* Textauszug:
..............................

Die Karte „Der Turm“ trägt im Rider-Waite-Tarot die Zahl XVI. Nach den Fesseln des Teufels (XV) bringt sie den plötzlichen, schmerzhaften Befreiungsschlag. Die 16 gilt in vielen Traditionen als Zahl der göttlichen Vollkommenheit: Im Hinduismus etwa symbolisieren die 16 Strahlen des Vishnu besondere Kräfte. Doch göttliche Ordnung erscheint nicht immer als sanfte Harmonie – manchmal bricht sie wie ein Blitz herein. Der Turm ist dieses göttliche Eingreifen: zerstörerisch, doch notwendig.
Symbolsprache: Ein hoher Turm wird von einem Blitz getroffen. Flammen schlagen aus den Fenstern, eine Krone stürzt vom Dach, zwei Menschen fallen kopfüber in die Tiefe. Dunkler Himmel, Chaos, doch auch das befreiende Feuer.

..............................

* Angezeigte Daten:

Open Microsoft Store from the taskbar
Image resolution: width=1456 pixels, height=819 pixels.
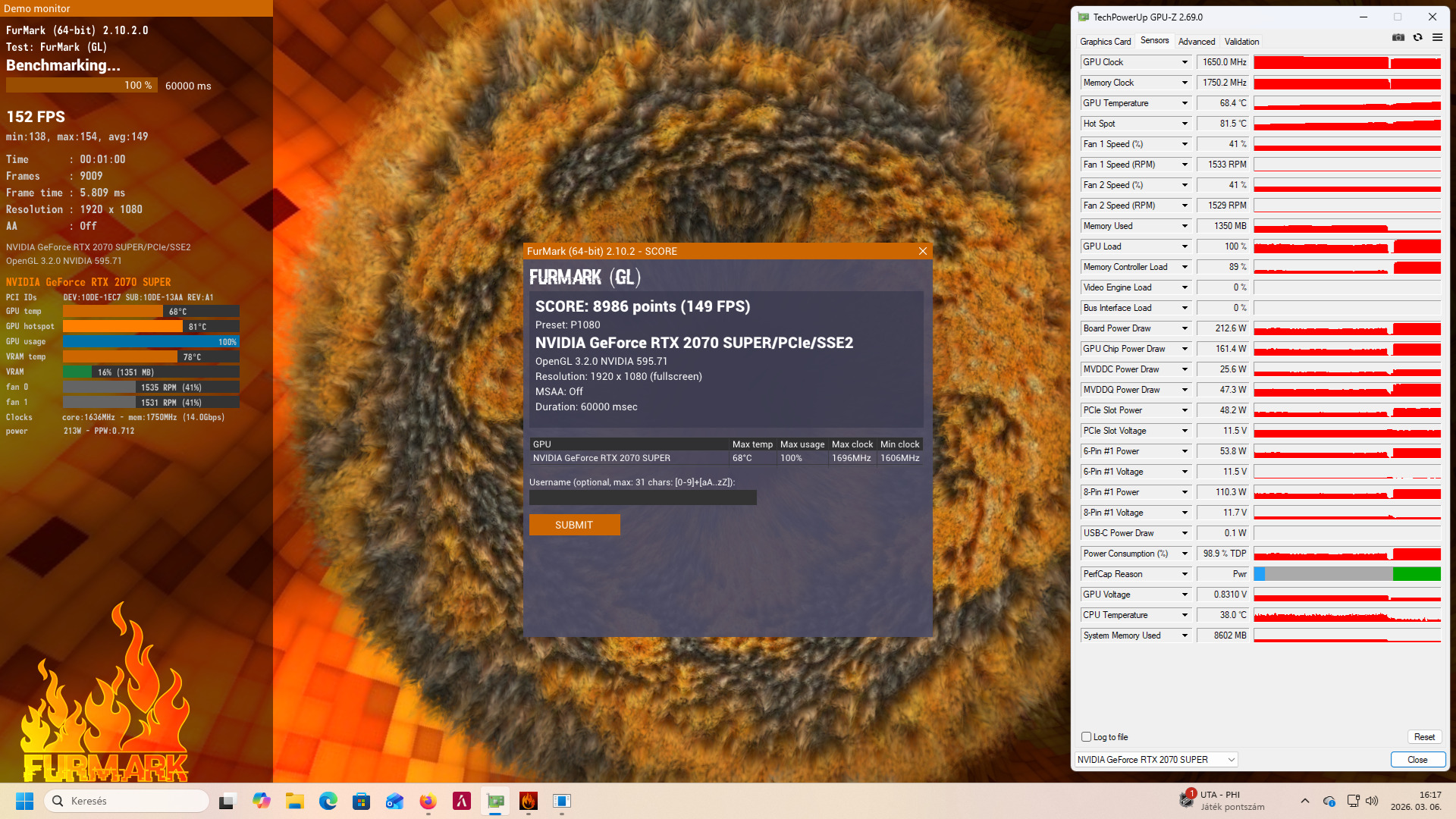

..............................

* Aufgaben:
1 – Gib den Text über die Turm-Karte zwischen „Symbolsprache: Ein hoher“ und „das befreiende Feuer.“ einschließlich wieder und ersetze dabei „Krone“ durch „Fahne“.
2 – Schreib den Text über die Turm-Karte nach seinem letzten Satz weiter.
Die Daten braucht man hier nicht.

* Ergebnisse je Aufgabe:
1 –
Symbolsprache: Ein hoher Turm wird von einem Blitz getroffen. Flammen schlagen aus den Fenstern, eine Fahne stürzt vom Dach, zwei Menschen fallen kopfüber in die Tiefe. Dunkler Himmel, Chaos, doch auch das befreiende Feuer.

2 –
Sternenbach-Analyse – Der Turm Bedeutung im Tarot
Bildbeschau
Der Turm ist fest gebaut, aus Stein – Symbol für Strukturen, die starr und unflexibel geworden sind. Der Blitz aus dem Himmel reißt ihn auseinander, ein Hinweis auf göttliches Eingreifen, das keine Lüge und keine falsche Sicherheit duldet. Die Krone, die herabfällt, symbolisiert den Verlust menschlicher Hybris, Stolz oder Macht, die sich über das Leben erheben wollte. Die beiden Gestalten, die stürzen, sind nicht klar identifiziert: Sie stehen für uns alle – niemand bleibt verschont. Doch das Feuer reinigt: Es verbrennt, was nicht mehr Bestand hat.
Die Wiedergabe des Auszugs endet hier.